Kim Hyo Joo takes early edge over Ko and Kerr to lead at Bri­tish Open

The China Post - - SPORTS - BY EL­SPETH BURN­SIDE

South Korea’s Kim Hyo Joo pro­duced the shot and the round of the day to lead the Women’s Bri­tish Open by a shot from Ly­dia Ko and Cristie Kerr at sun­bathed Turn­berry on Thurs­day.

Kim took ad­van­tage of the fa­vor­able weather to post a seven un­der par 65 and raise her hopes of adding a sec­ond ma­jor to her vic­tory in the Evian Cham­pi­onship in France last Septem­ber.

At Evian, the 20-year-old shot a ten un­der par 61 in the first round — the joint low­est round in ma­jor cham­pi­onship history — and she again proved to be an open­ing day spe­cial­ist with a flaw­less round of five birdies and an ea­gle.

The ea­gle came at the 449 yard 14th where she hit a sec­ond shot to in­side a foot.

“I al­most made an al­ba­tross,” said a de­lighted Kim, who has won six times on the Korean LPGA Tour and wasn’t even a mem­ber of the LPGA when she won the Evian ti­tle.

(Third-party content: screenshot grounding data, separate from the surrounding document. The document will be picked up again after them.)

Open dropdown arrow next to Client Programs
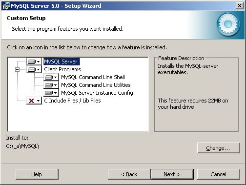This screenshot has width=246, height=185. pyautogui.click(x=38, y=70)
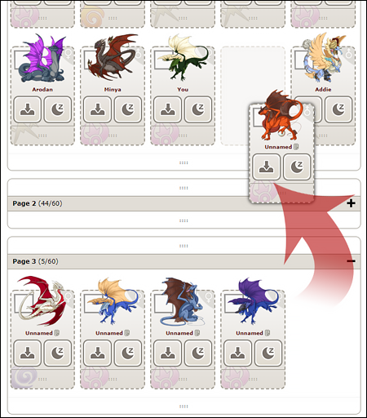
Task: Click download-tray icon of red-winged Unnamed dragon
Action: pyautogui.click(x=27, y=353)
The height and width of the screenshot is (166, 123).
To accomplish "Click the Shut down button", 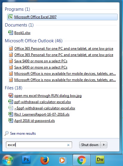I will [x=90, y=145].
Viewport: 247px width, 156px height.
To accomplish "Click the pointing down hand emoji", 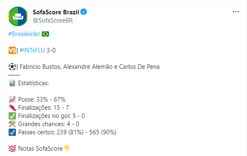I will [x=67, y=149].
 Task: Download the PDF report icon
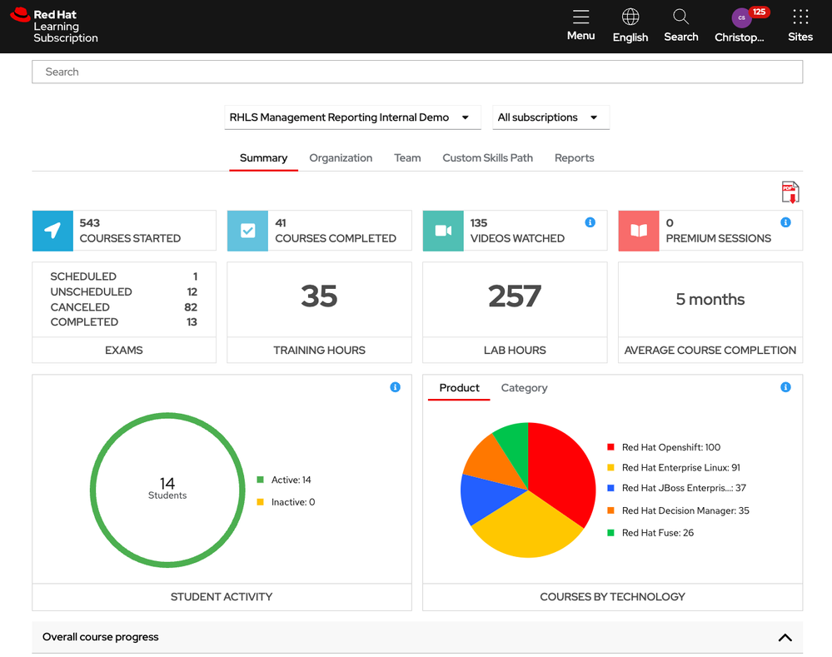pos(790,192)

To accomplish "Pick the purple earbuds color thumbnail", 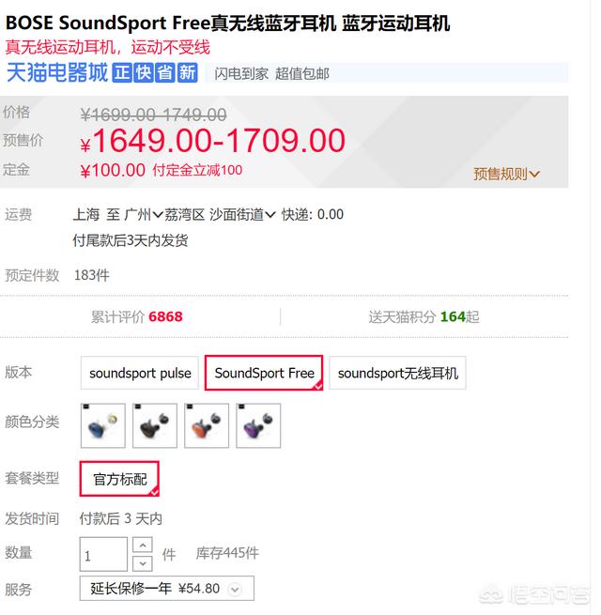I will [x=258, y=425].
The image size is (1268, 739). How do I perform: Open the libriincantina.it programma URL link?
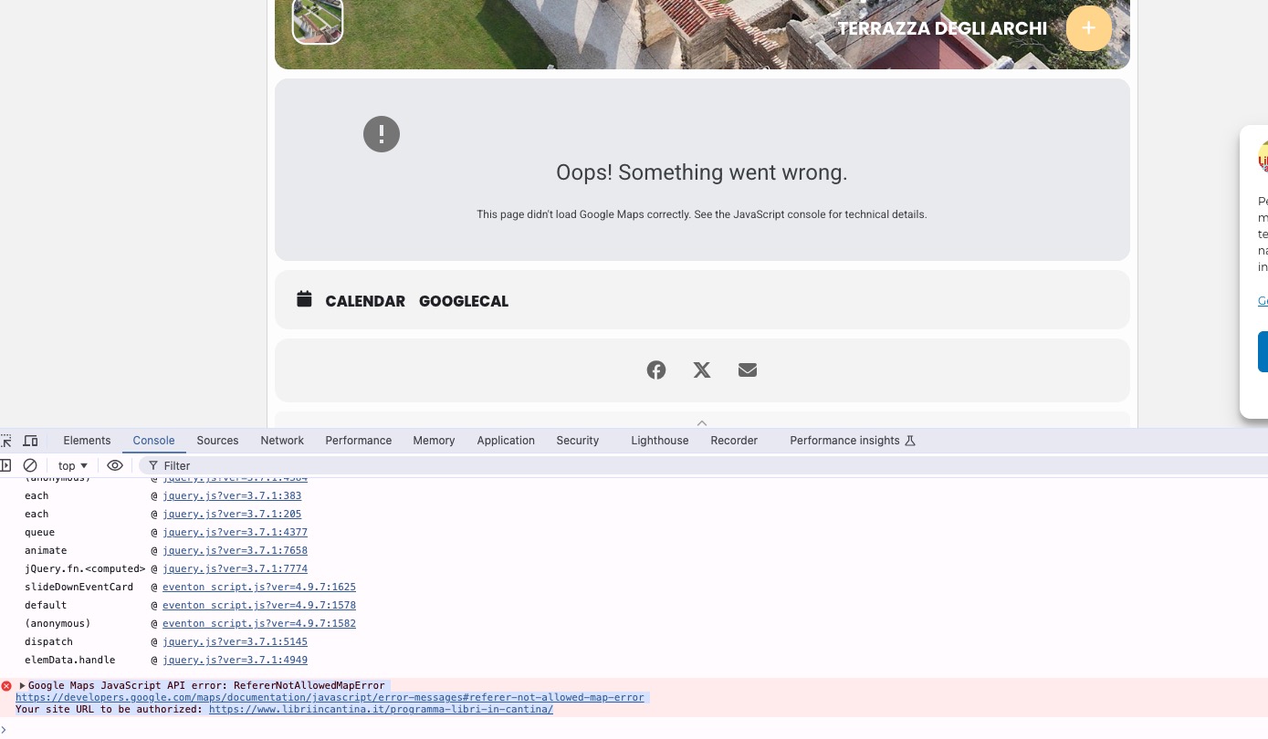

New Zealand’s Ko set her alarm for 3.30 a.m. to meet her 6.40 a.m. tee time — she ad­mit­ted she pushed the snooze but­ton a few times — but was wide awake by the time she teed off.

In a fast start, she birdied four holes in a row from the sec­ond and added oth­ers at the sev­enth, 10th and 14th. Her only er­ror was a bunkered tee shot and a four at the short sixth.

Ranked No.1 in the world at the start of the year, 18-year-old Ko has two more chances — this week and the Evian Cham­pi­onship in Septem­ber — to outdo Mor­gan Pres­sel and be­come the youngest ever win­ner of a women’s ma­jor.

The Amer­i­can won the 2007 Kraft Nabisco Cham­pi­onship when she was two months short of her 19th birth­day.

“I don’t think too much about records,” con­fessed the Kiwi who has al­ready said she will re­tire from golf at the age of 30.

“But my goal is to win one ma­jor in my ca­reer.

“This was my low­est round in a ma­jor so it was a nice solid start. I tried to take ad­van­tage of the good weather and the par fives.”

Kerr, the 2007 U.S. Women’s Open cham­pion, ea­gled the long third by hit­ting her five iron sec­ond shot to 22 feet and mak­ing the putt and she also tagged seven birdies into her round to off­set the three bo­geys.

Run­ner-up to Amer­i­can Sherri Sten­hauer at Royal Lytham and St. Annes in 2006, 37-year-old Kerr is keen to add a sec­ond ma­jor.

“But I’ll just be tak­ing it day by day,” she in­sisted. “To­day was lucky. The weather was spec­tac­u­lar.”

Hov­er­ing around on two un­der par are a few sea­soned cam­paign­ers.

World No .1 Park In­bee was a lit­tle dis­ap­pointed with her 69 — “I wasn’t in com­plete con­trol of my ball strik­ing” — while 2007 cham­pion Stacy Lewis was on 70.

Odd­est round of the day be­longed to Paula Creamer.

Out in 40 with an eight at the fifth — she took three to es­cape from a bunker — she came home in 31.

“I was two dif­fer­ent play­ers,” said the 2010 U.S. Women’s Open cham­pion.

The open­ing day of the tourne­ment also saw the Turn­berry course owner, and 2016 U. S. pres­i­den­tial hope­ful, Don­ald Trump make a spec­tac­u­lar en­trance.

The 69- year- old ar­rived on his pri­vate he­li­copter, sport­ing a cap em­bla­zoned with the slo­gan “Make Amer­ica Great Again.”

Trump showed up de­spite be­com­ing em­broiled in a con­tro­versy with golf author­i­ties over com­ments he made about Mex­i­cans.